Caranya? Ia aktif mengikuti media sosial. Lewat twitter, misalnya, ia
bisa mengenal dan dikenal oleh banyak orang termasuk para tokoh dan
figur publik yang sudah terkenal. Keterkenalan adalah pengaruh yang
menular, siapa yang bergaul dengan orang terkenal maka ia akan ikut
terkenal juga.
Soal gaul ini, dalam hadits riwayat Bukhari dan Muslim, Rasulullah
SAW pernah memperingatkan agar seorang Muslim pandai-pandai memilih
teman bergaul. Kawan yang baik, kata Rasul, seperti penjual minyak wangi
yang membawa semerbak harum ke sekitarnya. Termasuk pada kawannya,
kebaikan akan mengiringi seperti aroma parfum yang menyebar ke sekitar.
Sebaliknya, bergaul dengan kawan yang buruk ibarat berkawan dengan
pandai besi yang bekerja di tengah kepulan asap dan kilatan bara api. Ia
akan terkena jilatan api atau minimal tertular bau sangitnya asap.
Terkenal sebagai dai yang menyebarkan ilmu dan kebaikan tentu
bermanfaat. Namun, celaka jika dikenal sebagai penyebar isu dan dusta.
Mungkinkah?
Berbagi Hoax
Salah satu kebiasaan buruk mereka yang menjadi sosialita adalah
menyebarkan informasi tanpa verifikasi. Gosip dan isu pun mudah
menyebar, menimbulkan skandal yang merusak nama baik orang lain dan
menimbulkan kabut prasangka di tengah masyarakat.
Rasulullah SAW mengajarkan, bahwa kemampuan memilah info adalah
kriteria utama kejujuran. Kata beliau, “Cukuplah seseorang disebut
pendusta jika ia menyampaikan apapun yang ia dengar” (HR Muslim). Jadi,
tak harus menyengaja berdusta, orang dianggap berdusta jika ia mudah
menyebarkan berita yang didengar tanpa memilah dan memeriksa dahulu
faktanya.
Prakteknya hari ini, melalui media sosial, orang mudah sekali berbagi
info dan berita yang belum jelas kebenarannya. Tak peduli benar atau
dusta, orang cenderung mudah menyebarkannya. Jadilah grup-grup media
sosial menjadi ajang menyebarkan informasi yang tak terverifikasi.
Efek buruk ini menjadi berlipat ganda jika sosialita yang menyebarkan
info itu adalah seorang ustadz atau dai.
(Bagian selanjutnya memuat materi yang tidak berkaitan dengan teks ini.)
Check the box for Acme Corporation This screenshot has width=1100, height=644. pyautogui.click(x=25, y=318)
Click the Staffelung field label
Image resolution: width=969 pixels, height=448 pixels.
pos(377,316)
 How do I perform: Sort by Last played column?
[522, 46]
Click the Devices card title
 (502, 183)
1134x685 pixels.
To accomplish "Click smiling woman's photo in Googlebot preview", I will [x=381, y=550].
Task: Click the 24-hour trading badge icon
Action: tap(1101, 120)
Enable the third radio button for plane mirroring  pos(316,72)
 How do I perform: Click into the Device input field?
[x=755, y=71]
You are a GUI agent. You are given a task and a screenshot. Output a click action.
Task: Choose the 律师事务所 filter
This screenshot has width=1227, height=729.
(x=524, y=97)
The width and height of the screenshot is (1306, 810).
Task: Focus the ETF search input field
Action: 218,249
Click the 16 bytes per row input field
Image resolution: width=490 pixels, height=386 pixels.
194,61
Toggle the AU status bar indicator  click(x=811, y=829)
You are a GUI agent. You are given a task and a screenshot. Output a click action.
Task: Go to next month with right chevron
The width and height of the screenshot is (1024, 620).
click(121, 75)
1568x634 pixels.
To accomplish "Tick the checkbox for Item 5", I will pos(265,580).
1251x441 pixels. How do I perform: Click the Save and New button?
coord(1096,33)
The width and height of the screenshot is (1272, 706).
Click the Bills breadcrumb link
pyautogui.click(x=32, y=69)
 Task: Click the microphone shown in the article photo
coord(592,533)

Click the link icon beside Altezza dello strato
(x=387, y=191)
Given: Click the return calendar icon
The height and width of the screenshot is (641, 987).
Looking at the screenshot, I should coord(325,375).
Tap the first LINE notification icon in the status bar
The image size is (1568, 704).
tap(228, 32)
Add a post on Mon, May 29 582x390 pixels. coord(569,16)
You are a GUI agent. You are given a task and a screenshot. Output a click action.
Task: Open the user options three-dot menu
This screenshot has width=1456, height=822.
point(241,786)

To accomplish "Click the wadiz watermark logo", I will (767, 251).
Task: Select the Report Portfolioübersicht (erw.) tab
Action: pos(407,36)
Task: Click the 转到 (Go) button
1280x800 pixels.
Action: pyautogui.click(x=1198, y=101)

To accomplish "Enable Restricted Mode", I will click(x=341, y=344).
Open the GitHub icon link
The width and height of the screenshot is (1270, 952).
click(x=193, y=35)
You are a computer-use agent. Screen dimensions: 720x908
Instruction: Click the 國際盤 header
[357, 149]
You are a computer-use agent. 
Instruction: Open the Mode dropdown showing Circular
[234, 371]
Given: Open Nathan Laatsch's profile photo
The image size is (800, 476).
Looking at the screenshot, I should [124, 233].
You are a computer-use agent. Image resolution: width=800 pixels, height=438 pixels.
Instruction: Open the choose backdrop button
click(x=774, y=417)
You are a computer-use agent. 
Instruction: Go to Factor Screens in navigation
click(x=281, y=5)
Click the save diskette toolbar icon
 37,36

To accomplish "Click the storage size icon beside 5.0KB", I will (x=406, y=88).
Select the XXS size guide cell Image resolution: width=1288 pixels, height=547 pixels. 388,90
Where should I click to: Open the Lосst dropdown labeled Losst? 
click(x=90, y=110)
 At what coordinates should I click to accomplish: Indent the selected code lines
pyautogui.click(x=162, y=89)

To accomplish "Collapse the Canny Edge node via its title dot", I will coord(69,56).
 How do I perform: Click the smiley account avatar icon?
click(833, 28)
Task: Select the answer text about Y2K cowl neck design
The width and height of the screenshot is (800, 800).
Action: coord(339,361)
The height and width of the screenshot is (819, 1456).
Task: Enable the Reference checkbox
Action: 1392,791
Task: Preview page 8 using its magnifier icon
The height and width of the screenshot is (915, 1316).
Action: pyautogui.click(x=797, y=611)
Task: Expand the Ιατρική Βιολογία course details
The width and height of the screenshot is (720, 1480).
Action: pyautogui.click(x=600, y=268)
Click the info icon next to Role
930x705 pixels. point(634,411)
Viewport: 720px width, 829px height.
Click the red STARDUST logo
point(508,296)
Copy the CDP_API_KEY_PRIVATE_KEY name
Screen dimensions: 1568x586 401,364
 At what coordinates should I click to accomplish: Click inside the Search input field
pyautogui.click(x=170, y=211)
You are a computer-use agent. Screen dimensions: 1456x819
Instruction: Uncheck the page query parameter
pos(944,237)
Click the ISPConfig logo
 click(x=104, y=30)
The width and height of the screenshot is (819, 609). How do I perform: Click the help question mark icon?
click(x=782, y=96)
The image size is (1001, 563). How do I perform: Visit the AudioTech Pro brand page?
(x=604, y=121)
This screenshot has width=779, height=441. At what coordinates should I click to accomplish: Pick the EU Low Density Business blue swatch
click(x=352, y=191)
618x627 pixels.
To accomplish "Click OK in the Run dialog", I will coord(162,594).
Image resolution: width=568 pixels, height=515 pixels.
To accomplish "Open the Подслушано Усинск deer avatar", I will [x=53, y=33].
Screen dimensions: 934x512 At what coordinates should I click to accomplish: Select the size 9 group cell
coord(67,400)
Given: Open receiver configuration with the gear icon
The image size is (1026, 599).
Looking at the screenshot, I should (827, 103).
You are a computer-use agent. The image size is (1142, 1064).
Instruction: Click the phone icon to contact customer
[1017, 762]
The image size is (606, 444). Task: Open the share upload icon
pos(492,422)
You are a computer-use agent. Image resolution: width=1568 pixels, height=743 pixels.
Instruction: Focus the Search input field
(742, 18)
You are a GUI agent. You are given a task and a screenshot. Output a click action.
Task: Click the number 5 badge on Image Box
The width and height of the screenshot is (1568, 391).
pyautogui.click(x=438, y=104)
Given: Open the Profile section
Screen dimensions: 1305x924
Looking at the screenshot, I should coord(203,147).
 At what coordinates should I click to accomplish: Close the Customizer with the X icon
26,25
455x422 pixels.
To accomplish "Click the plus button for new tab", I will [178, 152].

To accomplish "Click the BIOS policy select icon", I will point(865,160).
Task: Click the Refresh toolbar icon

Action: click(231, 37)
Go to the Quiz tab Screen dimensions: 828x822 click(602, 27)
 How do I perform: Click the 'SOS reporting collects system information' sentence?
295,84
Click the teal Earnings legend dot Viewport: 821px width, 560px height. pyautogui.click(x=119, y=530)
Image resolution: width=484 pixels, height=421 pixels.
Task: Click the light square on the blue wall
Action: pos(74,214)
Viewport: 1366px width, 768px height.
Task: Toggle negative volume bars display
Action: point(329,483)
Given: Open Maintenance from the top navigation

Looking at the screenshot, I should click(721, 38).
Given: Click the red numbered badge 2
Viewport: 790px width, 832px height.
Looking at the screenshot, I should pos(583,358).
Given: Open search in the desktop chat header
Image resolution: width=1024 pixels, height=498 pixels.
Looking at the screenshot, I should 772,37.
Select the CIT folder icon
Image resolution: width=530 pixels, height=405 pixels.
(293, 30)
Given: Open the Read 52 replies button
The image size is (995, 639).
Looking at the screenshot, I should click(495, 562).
Jenis manusia yang selama ini
dipercaya oleh masyarakat. Ustadz dan dai dianggap terpercaya karena
mereka biasanya menghindari dusta.
Namun terkadang, di dunia media sosial yang interaksinya tak langsung
berhadapan muka, para ustadz dan dai pun mudah tergelincir. Mereka
membagikan info yang belum jelas sumber dan faktanya. Mereka berpikir,
“Saya cuma men-share info saja. Nanti orang lain pasti tak langsung percaya dan tabayyun dulu.”
Ia lupa bahwa kebanyakan orang yang awam mencukupkan diri dengan
“kata Ustadz Fulan.” Mereka malas, atau tak mampu, menggali dan
memverifikasi info dan ilmu sesuai kaidah syar’i. Maka info yang belum
jelas pun menyebar luas, dan celakanya, diberi embel-embel “dari Ustadz
Fulan.”
Isu itu pun menguat berlipat ganda. Bahkan orang yang kritis pun bisa
tertipu olehnya karena sanadnya dikuatkan oleh seorang ustadz. Mungkin
baiki hasilnya kalau isinya benar, tetapi celaka akibatnya jika ternyata
isinya hoax alias tipuan.
Mudahnya Berdusta
Kembali pada kaidah hadits Nabi bahwa “menyebar info sembarangan
adalah sifat pendusta,” hal itu hari ini sangat mudah dilakukan. Cukup
sekali pencet keypad atau layar sentuh, ting!, berita langsung menyebar.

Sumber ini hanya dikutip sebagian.